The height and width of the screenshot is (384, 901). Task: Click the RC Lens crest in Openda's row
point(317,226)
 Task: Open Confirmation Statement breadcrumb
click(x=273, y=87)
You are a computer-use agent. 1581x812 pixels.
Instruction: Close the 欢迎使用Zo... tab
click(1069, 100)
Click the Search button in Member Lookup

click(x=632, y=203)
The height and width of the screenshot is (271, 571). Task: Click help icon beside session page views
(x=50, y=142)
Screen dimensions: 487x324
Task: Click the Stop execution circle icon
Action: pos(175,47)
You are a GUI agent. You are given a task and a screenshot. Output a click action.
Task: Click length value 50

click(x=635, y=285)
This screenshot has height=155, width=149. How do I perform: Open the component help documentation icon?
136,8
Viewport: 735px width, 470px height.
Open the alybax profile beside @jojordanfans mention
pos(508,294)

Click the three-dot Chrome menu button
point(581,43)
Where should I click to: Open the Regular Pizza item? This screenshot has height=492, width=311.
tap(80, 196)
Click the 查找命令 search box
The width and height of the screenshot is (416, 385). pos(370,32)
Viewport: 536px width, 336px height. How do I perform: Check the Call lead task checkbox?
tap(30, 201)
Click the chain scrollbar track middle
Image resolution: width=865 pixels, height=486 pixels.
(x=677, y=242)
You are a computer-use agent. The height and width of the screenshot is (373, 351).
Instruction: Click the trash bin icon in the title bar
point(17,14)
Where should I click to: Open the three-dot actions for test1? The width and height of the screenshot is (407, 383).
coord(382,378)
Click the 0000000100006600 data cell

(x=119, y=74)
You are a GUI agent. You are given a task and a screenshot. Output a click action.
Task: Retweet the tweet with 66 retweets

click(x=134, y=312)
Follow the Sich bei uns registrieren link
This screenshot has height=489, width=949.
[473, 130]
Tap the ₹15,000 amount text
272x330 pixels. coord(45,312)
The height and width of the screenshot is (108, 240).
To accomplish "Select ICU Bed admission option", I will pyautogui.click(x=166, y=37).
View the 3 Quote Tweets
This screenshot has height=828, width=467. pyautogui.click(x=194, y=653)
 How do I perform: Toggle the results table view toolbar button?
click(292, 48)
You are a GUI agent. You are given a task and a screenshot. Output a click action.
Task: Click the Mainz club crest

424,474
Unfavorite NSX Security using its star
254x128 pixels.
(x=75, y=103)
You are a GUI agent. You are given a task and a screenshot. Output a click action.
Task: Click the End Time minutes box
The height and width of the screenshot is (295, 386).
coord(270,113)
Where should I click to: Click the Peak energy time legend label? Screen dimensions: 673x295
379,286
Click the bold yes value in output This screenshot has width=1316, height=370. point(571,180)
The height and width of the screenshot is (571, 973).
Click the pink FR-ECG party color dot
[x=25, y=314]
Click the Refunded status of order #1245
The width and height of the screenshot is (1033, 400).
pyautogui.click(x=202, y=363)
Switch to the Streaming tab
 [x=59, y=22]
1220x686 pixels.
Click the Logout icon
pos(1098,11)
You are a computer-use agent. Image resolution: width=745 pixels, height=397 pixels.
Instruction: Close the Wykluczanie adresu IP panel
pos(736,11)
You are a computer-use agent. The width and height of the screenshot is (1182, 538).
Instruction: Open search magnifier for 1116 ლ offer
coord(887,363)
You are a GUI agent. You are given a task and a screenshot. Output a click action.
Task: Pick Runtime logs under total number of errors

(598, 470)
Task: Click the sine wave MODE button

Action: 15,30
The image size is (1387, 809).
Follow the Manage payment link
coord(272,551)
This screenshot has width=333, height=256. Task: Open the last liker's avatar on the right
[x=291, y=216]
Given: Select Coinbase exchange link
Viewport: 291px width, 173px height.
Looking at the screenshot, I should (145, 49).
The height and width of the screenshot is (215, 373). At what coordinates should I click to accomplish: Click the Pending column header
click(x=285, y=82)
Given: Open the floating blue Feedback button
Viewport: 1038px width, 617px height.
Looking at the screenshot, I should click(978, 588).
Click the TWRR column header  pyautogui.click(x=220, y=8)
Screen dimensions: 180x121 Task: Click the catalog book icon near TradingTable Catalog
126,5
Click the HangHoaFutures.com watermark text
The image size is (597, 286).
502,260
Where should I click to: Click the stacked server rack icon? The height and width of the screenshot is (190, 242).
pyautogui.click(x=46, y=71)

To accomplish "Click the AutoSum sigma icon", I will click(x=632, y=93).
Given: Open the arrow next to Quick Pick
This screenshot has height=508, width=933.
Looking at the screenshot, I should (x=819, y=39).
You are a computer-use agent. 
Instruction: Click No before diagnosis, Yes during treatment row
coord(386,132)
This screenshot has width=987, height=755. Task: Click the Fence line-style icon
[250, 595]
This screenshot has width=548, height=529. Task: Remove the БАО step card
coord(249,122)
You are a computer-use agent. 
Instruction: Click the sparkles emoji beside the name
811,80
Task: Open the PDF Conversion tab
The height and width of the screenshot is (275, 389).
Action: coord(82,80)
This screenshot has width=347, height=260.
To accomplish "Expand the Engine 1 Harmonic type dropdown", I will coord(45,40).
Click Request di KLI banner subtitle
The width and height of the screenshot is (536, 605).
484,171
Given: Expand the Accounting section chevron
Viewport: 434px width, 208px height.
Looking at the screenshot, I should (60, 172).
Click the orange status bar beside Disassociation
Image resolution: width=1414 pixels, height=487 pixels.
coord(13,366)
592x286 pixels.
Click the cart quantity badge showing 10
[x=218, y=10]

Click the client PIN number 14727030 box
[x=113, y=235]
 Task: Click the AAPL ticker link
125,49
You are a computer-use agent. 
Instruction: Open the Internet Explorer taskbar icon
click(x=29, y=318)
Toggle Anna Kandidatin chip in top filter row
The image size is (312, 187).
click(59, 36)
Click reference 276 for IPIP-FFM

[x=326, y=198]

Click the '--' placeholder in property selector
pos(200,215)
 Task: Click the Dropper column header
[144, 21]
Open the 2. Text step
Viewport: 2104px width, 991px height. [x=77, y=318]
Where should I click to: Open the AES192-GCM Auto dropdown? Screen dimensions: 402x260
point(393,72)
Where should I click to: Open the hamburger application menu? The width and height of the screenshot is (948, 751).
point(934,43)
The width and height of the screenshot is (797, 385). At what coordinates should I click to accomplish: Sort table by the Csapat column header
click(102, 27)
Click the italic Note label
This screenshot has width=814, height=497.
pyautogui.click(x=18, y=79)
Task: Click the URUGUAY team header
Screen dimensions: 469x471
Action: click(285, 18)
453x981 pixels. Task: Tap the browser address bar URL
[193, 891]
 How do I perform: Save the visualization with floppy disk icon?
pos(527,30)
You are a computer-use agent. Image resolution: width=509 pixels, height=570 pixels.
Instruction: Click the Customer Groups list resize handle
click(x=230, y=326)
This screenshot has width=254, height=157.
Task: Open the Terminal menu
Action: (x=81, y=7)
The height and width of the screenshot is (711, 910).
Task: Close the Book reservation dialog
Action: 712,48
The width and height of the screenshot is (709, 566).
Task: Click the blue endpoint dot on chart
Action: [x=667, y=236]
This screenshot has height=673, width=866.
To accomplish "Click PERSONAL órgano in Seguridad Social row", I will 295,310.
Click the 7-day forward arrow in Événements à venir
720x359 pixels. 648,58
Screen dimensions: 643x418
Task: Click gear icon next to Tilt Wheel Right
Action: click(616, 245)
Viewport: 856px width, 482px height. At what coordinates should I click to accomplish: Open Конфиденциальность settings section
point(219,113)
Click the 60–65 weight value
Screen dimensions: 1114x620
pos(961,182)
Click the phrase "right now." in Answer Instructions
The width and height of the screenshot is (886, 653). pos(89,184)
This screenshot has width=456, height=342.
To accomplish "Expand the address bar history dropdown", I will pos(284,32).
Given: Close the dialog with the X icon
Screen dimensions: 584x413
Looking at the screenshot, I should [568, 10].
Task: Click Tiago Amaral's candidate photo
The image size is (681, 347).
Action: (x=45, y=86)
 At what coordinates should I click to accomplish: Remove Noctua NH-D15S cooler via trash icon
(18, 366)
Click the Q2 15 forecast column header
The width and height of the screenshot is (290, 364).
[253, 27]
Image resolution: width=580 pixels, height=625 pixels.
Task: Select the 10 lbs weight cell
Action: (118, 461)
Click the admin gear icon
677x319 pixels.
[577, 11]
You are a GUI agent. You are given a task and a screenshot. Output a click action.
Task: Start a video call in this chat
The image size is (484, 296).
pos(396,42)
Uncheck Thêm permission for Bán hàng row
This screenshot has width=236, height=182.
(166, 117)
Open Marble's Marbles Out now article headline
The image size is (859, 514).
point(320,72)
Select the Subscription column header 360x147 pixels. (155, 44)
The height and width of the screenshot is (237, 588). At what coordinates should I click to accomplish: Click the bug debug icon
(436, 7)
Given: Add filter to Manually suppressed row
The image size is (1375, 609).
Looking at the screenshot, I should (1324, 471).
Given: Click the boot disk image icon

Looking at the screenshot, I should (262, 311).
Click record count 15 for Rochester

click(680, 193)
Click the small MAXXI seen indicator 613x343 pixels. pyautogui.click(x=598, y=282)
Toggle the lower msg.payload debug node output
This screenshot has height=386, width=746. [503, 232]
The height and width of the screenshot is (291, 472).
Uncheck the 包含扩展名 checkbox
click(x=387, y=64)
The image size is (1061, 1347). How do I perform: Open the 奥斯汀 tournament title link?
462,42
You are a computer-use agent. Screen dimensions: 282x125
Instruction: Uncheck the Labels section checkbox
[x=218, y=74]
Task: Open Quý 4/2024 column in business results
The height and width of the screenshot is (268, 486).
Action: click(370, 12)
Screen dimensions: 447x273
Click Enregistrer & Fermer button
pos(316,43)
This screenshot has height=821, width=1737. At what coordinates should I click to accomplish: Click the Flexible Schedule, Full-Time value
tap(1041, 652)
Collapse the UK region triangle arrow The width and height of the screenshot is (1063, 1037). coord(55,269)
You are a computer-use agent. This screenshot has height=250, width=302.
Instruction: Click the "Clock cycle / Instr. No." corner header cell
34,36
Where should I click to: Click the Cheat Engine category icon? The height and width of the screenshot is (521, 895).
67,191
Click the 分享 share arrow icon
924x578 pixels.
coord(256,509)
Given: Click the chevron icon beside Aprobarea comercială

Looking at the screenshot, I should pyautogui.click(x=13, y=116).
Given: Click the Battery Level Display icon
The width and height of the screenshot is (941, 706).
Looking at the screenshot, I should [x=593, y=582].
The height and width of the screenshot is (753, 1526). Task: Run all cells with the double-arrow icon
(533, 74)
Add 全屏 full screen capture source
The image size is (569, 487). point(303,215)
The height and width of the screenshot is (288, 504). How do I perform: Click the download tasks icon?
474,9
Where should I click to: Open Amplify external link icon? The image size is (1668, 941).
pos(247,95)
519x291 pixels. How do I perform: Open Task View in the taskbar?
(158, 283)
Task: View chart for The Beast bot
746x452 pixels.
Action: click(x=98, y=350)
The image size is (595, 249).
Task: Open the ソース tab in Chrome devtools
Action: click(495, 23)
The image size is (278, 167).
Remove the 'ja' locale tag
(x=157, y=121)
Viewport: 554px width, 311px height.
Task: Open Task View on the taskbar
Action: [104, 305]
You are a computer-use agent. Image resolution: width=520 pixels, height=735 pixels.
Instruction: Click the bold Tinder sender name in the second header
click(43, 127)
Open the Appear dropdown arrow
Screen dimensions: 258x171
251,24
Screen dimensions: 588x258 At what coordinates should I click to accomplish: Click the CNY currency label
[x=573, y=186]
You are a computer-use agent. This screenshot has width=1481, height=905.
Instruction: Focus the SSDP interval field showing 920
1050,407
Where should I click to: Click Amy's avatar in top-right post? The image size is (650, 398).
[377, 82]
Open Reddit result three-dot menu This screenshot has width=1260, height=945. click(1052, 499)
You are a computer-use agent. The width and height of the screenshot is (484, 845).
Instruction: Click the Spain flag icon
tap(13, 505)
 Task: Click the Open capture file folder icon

§

▸ **Your objective**: Would you quote, exactly and only, the lines from the one containing "Instruction: Focus the" to the end of the entries?

▸ **Response for this exercise**:
Instruction: Focus the SSDP interval field showing 920
1050,407
Where should I click to: Click Amy's avatar in top-right post? The image size is (650, 398).
[377, 82]
Open Reddit result three-dot menu This screenshot has width=1260, height=945. click(1052, 499)
You are a computer-use agent. The width and height of the screenshot is (484, 845).
Instruction: Click the Spain flag icon
tap(13, 505)
 Task: Click the Open capture file folder icon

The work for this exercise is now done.